[Data supplied]
_ _ _ _

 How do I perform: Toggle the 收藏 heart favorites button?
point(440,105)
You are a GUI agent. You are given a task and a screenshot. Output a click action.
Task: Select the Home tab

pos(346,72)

_ _ _ _

[Task requirements]
Nothing but an exact reproduction of the entries is wanted.

[Response to the exercise]
 How do I perform: Toggle the 收藏 heart favorites button?
point(440,105)
You are a GUI agent. You are given a task and a screenshot. Output a click action.
Task: Select the Home tab

pos(346,72)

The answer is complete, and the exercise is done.